Cells were grown on poly-d-lysine treated sterile coverslips in a 24-well plate. Steps were performed at room temperature unless otherwise specified. Cells were washed three times with cold PBS, fixed with 4% paraformaldehyde for 10 min, and permeabilized with 0.2% Triton X100 for 5 min. Blocking encompassed incubation in 2% FBS for 30 min. Anti-FLAG (M2, Sigma) antibody was diluted at 1:250 and secondary antibodies were diluted at 1:1000 in 2% FBS and exposed to cells for 1 hour each, with 3 PBST washes between. Coverslips were mounted to a slide using a DAPI/mounting mixture (ProLong Antifade, Thermo Fisher) and allowed to dry overnight before imaging. Images were acquired using a Zeiss LSM800 confocal microscope using the Zen imaging system. A z-stack slicing distance of less than 0.9 µM was used. No non-linear adjustments were performed.

Mass spectrometry

FLAG co-IPs from empty vector (EV), FLAG-HAPSTR1, or FLAG-HAPSTR2 293T cells were eluted from beads, run on a gel for 5 minutes, and submitted as a stacking gel band to the Northwestern University Proteomics Core Facility for an in-gel digestion. Peptides were analyzed by LC-MS/MS using a Dionex UltiMate 3000 Rapid Separation nanoLC coupled to a Orbitrap Elite Mass Spectrometer (Thermo Fisher Scientific Inc, San Jose, CA). Samples were loaded onto the trap column (150 μm × 3 cm inhouse packed with 3 μm ReproSil-Pur® beads). The analytical column was a 75 μm × 10.5 cm PicoChip column packed with 3 μm ReproSil-Pur® beads (New Objective, Inc. Woburn, MA). The flow rate was kept at 300 nL/min. Solvent A was 0.1% FA in water and Solvent B was 0.1% FA in ACN. The peptide was separated on a 120-min analytical gradient from 5% ACN/0.1% FA to 40% ACN/0.1% FA. MS1 scans were acquired from 400–2000 m/z at 60,000 resolving power and automatic gain control (AGC) set to 1 × 106. The 15 most abundant precursor ions in each MS1 scan were selected for fragmentation by collision-induced dissociation (CID) at 35% normalized collision energy in the ion trap. Previously selected ions were dynamically excluded from re-selection for 60 seconds. Proteins were identified from the MS raw files using Mascot search engine (Matrix Science, London, UK; version 2.5.1). MS/MS spectra were searched against the UniProt Human database (SwissProt 2022). Three missed tryptic cleavages were allowed. The MS1 precursor mass tolerance was set to 10 ppm and the MS2 tolerance was set to 0.6 Da. The search result was visualized by Scaffold (version 5.1.2, Proteome Software Inc., Portland, OR). Peptide identifications were accepted if they could be established at greater than 90.0% probability by the Peptide Prophet algorithm with Scaffold delta-mass correction. Protein identifications were accepted if they could be established at greater than 99.0% probability and contained at least 1 identified peptide. Protein probabilities were assigned by the Protein Prophet algorithm. Proteins that contained similar peptides and could not be differentiated based on MS/MS analysis alone were grouped to satisfy the principles of parsimony.

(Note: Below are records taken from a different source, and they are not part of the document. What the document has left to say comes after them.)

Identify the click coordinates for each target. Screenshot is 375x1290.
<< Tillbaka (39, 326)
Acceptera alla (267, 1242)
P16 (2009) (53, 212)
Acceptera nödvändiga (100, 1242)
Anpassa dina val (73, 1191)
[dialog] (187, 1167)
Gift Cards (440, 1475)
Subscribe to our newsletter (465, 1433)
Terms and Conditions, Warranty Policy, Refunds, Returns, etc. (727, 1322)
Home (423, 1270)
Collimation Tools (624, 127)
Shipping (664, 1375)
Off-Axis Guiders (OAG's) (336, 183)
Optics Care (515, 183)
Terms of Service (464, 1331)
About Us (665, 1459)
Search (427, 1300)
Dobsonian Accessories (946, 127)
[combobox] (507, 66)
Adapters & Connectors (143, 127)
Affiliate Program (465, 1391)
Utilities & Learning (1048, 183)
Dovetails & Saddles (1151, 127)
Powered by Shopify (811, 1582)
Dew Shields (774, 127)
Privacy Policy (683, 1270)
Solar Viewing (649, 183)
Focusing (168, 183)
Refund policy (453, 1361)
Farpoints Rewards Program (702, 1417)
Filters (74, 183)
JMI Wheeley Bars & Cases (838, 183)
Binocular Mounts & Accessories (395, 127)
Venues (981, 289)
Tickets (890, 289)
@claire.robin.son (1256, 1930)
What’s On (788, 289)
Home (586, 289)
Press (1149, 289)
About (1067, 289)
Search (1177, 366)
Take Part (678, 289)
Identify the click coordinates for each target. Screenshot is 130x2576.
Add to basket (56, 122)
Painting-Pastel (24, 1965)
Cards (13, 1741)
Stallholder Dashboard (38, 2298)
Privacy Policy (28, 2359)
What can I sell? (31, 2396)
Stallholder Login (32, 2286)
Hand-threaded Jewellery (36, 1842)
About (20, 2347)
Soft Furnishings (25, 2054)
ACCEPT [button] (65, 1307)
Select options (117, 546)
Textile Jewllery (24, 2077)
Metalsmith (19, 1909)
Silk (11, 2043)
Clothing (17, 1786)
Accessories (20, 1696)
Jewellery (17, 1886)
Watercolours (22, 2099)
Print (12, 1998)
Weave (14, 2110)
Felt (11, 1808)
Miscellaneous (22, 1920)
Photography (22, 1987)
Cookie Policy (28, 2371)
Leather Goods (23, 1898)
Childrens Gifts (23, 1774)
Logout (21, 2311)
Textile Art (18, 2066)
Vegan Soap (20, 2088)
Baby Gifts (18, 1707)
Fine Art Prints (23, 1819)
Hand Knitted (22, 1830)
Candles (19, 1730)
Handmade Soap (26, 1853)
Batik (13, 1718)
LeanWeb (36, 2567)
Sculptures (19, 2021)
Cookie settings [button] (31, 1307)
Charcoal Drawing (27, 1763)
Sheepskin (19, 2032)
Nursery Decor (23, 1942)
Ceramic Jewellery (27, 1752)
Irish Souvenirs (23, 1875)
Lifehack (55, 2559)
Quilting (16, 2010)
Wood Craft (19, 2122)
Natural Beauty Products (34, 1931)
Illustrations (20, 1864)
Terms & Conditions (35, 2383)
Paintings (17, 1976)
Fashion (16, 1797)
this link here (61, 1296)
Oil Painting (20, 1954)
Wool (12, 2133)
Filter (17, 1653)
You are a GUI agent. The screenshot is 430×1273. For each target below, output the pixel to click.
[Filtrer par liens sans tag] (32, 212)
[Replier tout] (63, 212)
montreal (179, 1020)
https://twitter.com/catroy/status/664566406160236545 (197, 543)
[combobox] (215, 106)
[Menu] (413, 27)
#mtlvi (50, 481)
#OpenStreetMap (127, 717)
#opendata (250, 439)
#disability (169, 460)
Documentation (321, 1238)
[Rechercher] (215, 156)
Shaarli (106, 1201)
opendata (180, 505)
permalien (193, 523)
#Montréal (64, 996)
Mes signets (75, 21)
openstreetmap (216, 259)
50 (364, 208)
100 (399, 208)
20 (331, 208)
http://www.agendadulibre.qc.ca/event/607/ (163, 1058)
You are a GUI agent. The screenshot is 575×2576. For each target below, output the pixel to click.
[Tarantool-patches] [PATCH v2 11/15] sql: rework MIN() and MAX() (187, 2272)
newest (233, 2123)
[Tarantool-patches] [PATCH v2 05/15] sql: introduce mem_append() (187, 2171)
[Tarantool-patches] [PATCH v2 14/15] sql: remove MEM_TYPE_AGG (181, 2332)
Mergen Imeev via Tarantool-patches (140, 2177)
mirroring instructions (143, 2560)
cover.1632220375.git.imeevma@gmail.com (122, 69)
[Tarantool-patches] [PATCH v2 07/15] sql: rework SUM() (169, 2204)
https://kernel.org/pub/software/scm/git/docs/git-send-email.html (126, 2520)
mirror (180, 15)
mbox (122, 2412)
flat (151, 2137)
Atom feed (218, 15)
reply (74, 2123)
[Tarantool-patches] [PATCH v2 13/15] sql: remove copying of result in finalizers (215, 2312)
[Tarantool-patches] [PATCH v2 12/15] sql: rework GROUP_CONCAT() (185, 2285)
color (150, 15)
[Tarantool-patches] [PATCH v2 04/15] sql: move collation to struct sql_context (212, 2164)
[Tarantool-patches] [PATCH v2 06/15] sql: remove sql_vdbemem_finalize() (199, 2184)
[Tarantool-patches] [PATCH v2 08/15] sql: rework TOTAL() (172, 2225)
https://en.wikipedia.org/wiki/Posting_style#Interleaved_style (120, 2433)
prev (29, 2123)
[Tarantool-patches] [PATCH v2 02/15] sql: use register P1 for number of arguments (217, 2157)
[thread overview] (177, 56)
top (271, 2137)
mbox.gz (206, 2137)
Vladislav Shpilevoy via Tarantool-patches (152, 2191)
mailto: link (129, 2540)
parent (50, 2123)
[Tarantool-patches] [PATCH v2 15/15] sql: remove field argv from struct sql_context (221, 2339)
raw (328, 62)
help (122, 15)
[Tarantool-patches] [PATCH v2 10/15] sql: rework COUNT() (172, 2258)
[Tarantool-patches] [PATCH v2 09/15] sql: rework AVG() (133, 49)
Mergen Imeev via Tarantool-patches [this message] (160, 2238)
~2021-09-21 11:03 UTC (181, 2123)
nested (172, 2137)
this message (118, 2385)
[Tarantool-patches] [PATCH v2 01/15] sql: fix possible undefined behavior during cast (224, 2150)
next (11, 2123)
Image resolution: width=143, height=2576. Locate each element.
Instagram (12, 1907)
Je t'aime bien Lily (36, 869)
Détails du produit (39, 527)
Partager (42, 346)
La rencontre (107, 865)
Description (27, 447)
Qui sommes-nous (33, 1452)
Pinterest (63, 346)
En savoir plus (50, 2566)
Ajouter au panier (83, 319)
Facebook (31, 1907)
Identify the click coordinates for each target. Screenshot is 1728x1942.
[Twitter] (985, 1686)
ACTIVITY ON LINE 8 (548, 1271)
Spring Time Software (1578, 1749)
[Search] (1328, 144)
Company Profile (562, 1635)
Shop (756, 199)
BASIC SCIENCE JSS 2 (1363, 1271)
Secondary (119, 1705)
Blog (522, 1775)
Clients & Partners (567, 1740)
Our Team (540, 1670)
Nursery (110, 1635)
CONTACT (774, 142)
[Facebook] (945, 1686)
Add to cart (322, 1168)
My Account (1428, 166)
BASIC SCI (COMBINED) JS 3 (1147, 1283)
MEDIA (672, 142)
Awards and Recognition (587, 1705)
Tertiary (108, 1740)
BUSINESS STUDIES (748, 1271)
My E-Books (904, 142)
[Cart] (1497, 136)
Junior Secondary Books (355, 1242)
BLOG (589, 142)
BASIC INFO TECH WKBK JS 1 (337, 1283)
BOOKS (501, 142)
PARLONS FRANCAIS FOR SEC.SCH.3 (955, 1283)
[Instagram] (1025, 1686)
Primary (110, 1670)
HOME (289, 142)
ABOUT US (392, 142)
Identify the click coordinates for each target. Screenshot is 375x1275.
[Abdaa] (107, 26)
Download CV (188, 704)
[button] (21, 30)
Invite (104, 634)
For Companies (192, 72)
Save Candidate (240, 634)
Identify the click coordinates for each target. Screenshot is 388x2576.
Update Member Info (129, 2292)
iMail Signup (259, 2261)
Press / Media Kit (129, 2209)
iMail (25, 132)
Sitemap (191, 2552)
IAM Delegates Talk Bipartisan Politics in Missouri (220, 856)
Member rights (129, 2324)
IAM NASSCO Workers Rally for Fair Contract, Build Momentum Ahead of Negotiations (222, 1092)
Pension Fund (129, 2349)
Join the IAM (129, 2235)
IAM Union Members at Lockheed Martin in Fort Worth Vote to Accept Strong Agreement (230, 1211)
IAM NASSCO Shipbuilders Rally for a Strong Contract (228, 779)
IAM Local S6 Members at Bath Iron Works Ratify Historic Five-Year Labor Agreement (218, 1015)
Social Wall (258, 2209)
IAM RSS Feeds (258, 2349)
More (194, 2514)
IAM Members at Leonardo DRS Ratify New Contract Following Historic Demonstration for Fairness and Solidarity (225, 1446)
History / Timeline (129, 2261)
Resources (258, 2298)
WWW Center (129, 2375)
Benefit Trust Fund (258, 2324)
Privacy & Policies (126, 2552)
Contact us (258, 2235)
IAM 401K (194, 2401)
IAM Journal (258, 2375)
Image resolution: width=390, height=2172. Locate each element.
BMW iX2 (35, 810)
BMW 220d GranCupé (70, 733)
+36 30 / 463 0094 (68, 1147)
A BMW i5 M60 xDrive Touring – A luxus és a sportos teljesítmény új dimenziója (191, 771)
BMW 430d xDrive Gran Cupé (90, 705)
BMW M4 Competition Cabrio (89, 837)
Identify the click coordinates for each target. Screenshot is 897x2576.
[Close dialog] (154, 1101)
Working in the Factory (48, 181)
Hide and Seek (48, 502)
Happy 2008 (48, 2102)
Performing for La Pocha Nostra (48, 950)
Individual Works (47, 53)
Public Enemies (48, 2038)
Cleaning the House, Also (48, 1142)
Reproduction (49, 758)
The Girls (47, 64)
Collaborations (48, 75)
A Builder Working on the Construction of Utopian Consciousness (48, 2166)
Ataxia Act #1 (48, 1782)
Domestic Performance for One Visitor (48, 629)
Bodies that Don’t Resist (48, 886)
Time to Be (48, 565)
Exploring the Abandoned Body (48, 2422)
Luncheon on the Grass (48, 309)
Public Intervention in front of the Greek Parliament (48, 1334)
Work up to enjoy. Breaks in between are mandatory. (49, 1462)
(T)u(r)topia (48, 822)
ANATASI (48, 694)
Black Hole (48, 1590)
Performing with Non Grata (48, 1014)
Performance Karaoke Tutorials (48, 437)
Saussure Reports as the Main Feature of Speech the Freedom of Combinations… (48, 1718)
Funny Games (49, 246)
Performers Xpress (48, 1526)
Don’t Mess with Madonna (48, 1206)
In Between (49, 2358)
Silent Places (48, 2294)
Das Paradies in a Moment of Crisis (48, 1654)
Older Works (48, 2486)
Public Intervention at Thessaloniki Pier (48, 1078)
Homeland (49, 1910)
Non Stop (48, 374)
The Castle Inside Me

For our analyses, data in the Scaffold viewer were further filtered to a 1% false discovery rate for protein identification with a minimum of 2 peptides and 90% peptide threshold. Total spectra data were then exported and abundances were compared with the empty vector (EV) control IPs performed and analyzed in parallel. At least one sample needed >5 spectra to be included in our analysis. The average of two biological replicates is visualized for each condition.

CRISPR-Cas9 knockouts

Individual sgRNAs were cloned into the LentiCRISPRv2 vector containing either blasticidin (Addgene 83480) or puromycin (Addgene 52961) selection cassettes (see Supplementary Table 1). To match the number of lentiviral infections and selection conditions, cells received the following pairs of sgRNA-containing vectors: WT (sgAAVS1 and sgNT), HAPSTR1-KO (sgHAPSTR1 and sgNT), HAPSTR2-KO (sgHAPSTR2 and sgNT), or DKO (sgHAPSTR1 and sgHAPSTR2). Note that AAVS1 served as a cutting control in the WT cells. Population knockouts were then created by high MOI lentiviral co-infection and dual antibiotic selection. The HAPSTR guides used for H661 stress assays were guides HAPSTR2-2 and HAPSTR1-2 (see Supplementary Table 1).

Stress resilience assays

H661 cells were plated into 384-well plates at 500 cells per well in 50 µL of RPMI buffer supplemented with 10% FBS and 1% pen strep. Edge wells were not used and were instead filled with media. Immediately after addition to the plate, drugs or DMSO (vehicle) were dispensed to the desired concentration using a Tecan D300E drug printer. Cell counts over time were then assessed using the Incucyte live cell imaging apparatus. Five replicates were used per condition. Growth was quantified as the difference in the confluence between time 0 and time 120 and normalized to the difference for that genotype in untreated cells. To demonstrate effect size for normal cells and verify drug potency, doublings for WT cells are shown as a fold-change versus wells that received no drug nor vehicle control. To be included in figures, the WT cells had to increase in abundance (at least 3% absolute increase in confluence) over the time of the assay. The drug concentrations (µM) used were as follows: ATR inhibitor (ATRi) AZD6738: 0.128, 0.28, 0.6, 1.28, 2.8, 6.0; Camptothecin (CPT): 0.0248, 0.05, 0.096, 0.2; Colchicine (Colch): 0.0072, 0.0152, 0.0304; Neddylation inhibitor (NAEi) MLN4924: 0.104, 0.232, 0.496, 1.08, 2.32, 5.0.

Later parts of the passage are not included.